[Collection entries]
━━━━━━━━━━━━━━━━

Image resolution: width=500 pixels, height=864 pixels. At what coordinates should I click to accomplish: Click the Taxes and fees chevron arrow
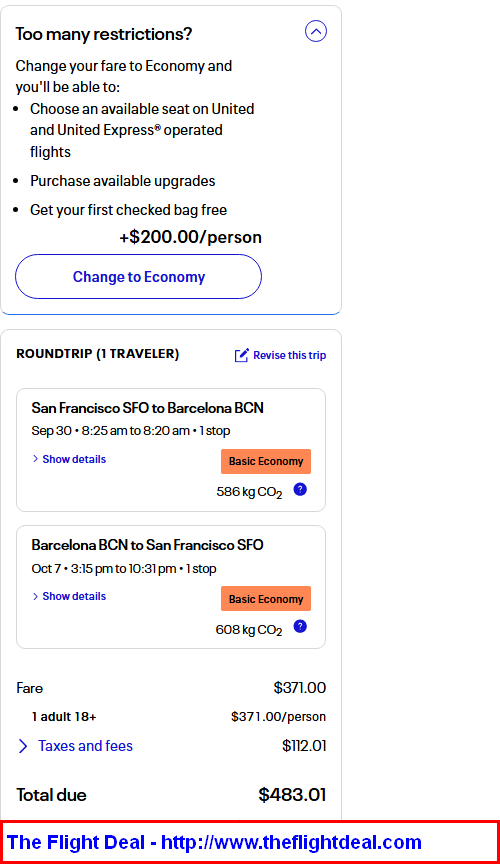pos(23,746)
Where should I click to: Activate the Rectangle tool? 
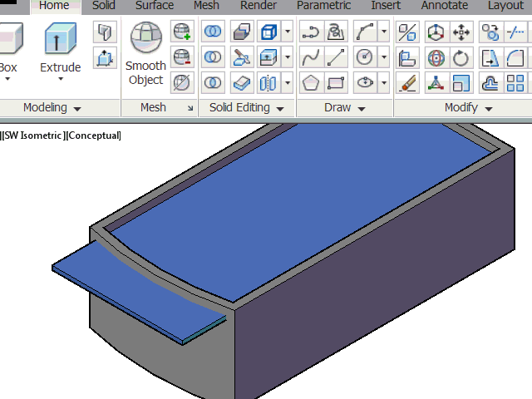pyautogui.click(x=337, y=83)
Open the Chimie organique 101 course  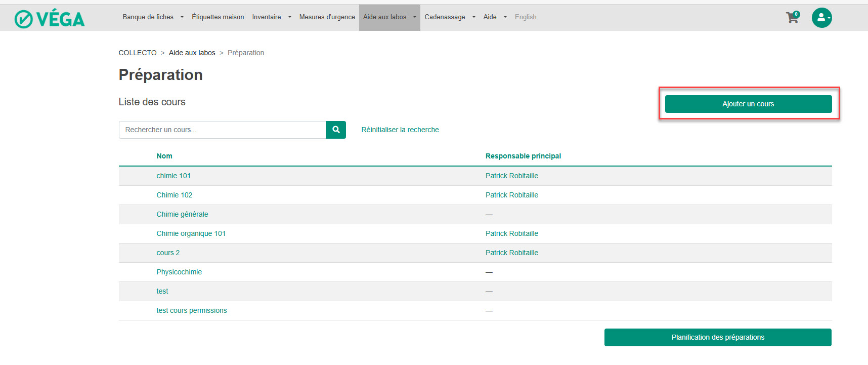191,233
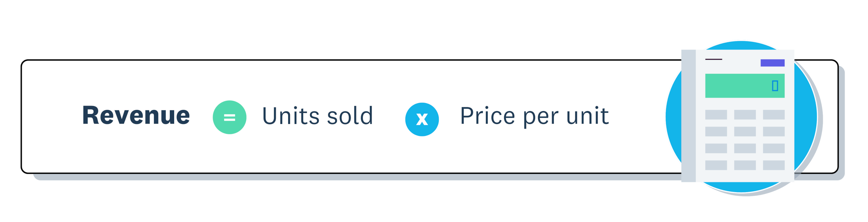The height and width of the screenshot is (222, 868).
Task: Click the thin dark line atop calculator
Action: point(714,59)
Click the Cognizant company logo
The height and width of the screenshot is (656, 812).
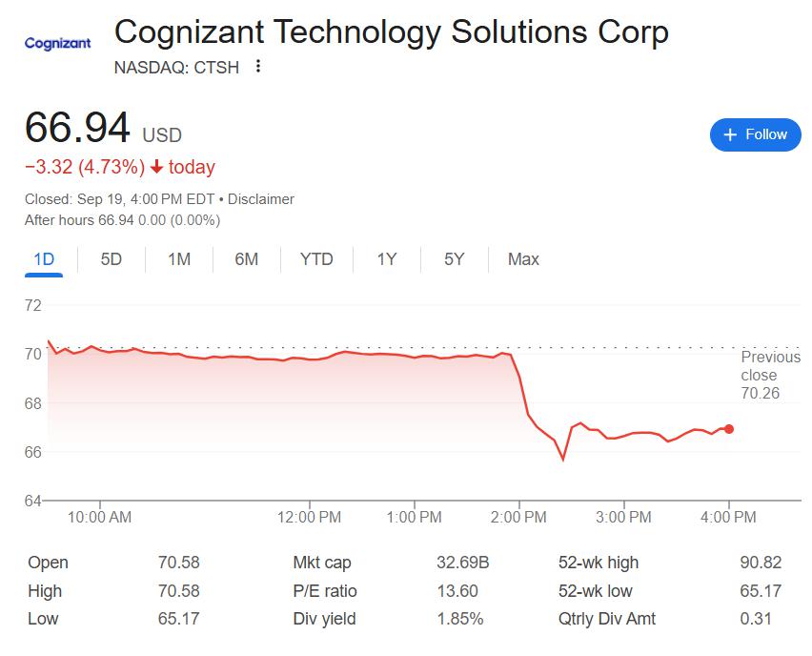click(57, 43)
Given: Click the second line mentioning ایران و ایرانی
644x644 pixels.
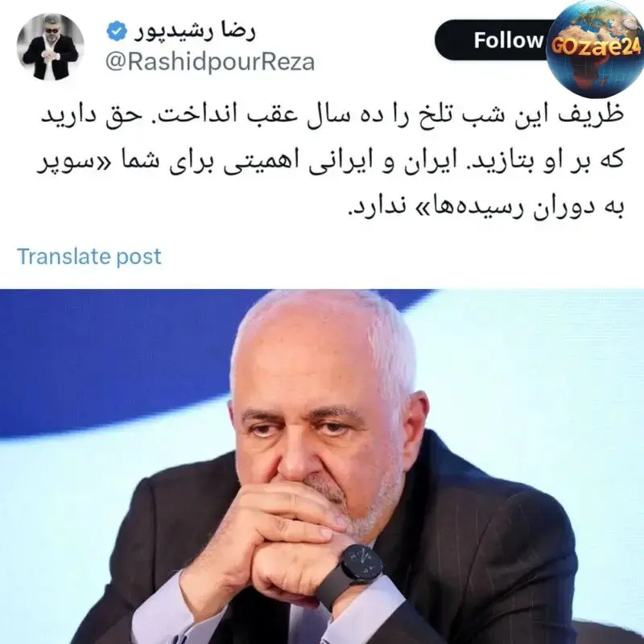Looking at the screenshot, I should pyautogui.click(x=332, y=161).
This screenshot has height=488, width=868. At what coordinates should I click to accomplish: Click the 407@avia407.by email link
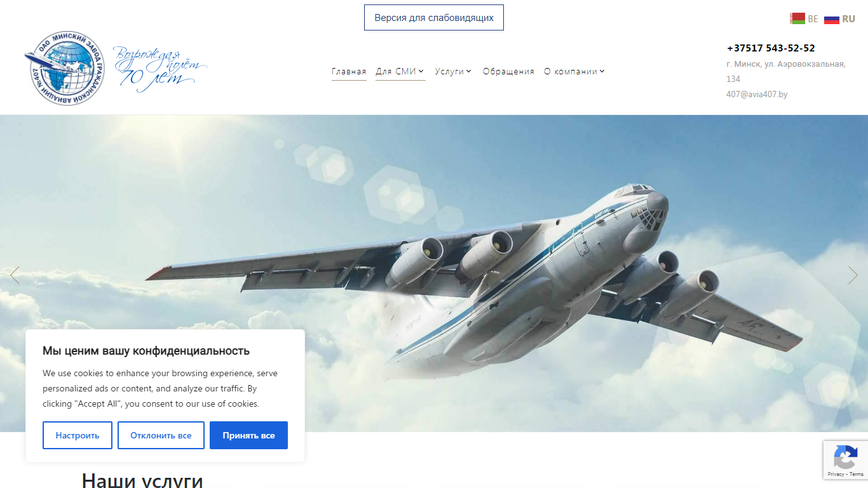pos(757,94)
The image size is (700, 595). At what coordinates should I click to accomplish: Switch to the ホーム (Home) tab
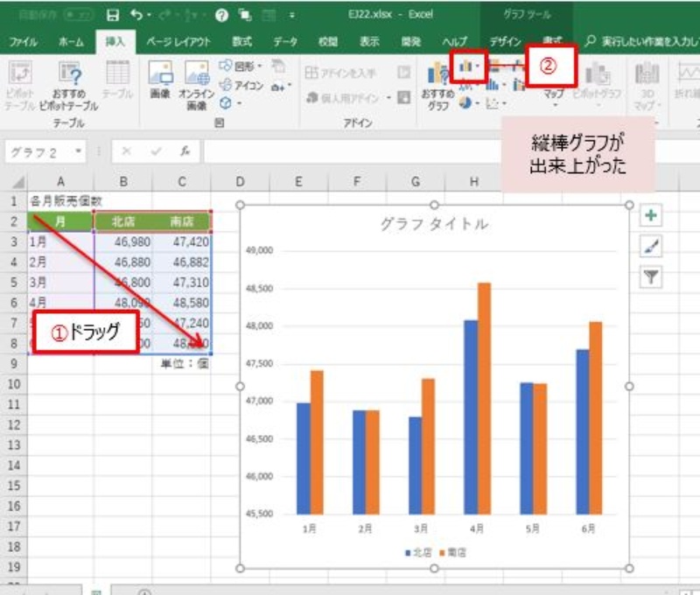(71, 41)
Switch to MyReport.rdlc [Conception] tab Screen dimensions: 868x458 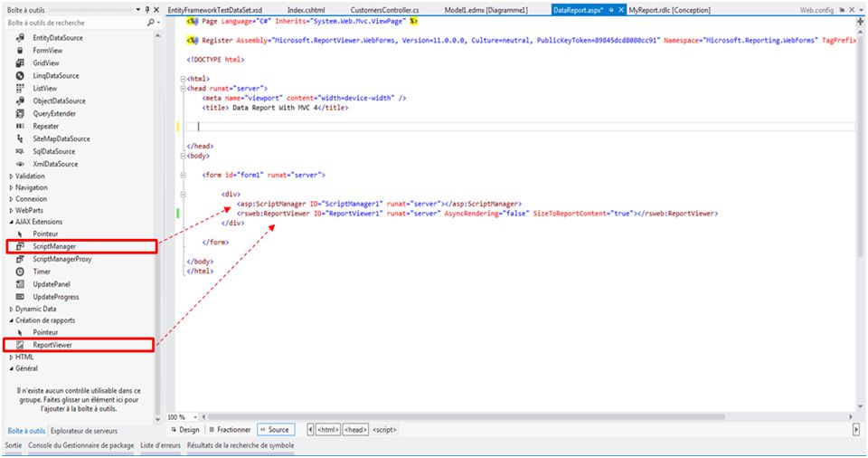(x=669, y=9)
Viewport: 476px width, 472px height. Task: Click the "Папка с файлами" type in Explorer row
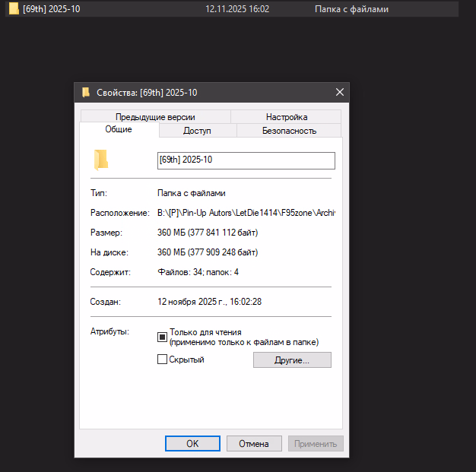tap(351, 9)
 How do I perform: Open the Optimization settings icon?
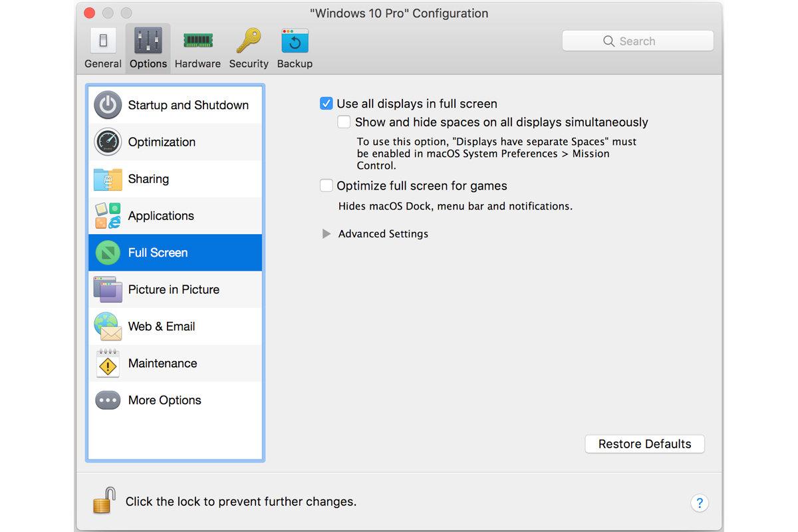coord(107,142)
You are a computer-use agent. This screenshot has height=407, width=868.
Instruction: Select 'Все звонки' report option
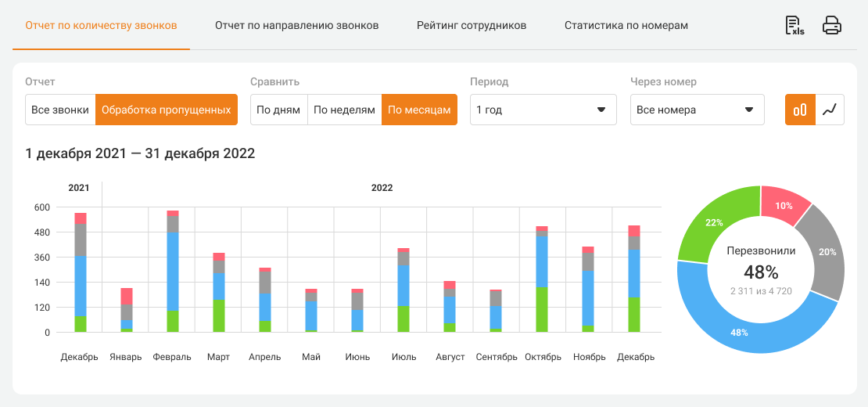[x=60, y=110]
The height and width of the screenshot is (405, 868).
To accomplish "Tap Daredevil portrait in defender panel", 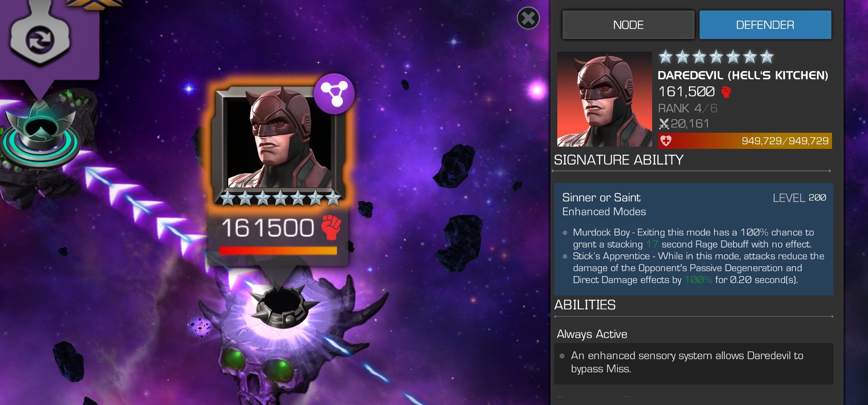I will (x=604, y=99).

━━━━━━━━━━━━━━━━

| Exercise requirements |
In the entries above, which lines run from the one with "Viewport: 476px width, 472px" up to and including the one with "The height and width of the screenshot is (405, 868)."? Write them out exactly, without the pictures.

| Finished task |
Viewport: 476px width, 472px height. Task: Click the "Папка с файлами" type in Explorer row
tap(351, 9)
 How do I perform: Open the Optimization settings icon?
coord(107,142)
You are a computer-use agent. This screenshot has height=407, width=868.
Instruction: Select 'Все звонки' report option
[x=60, y=110]
The height and width of the screenshot is (405, 868).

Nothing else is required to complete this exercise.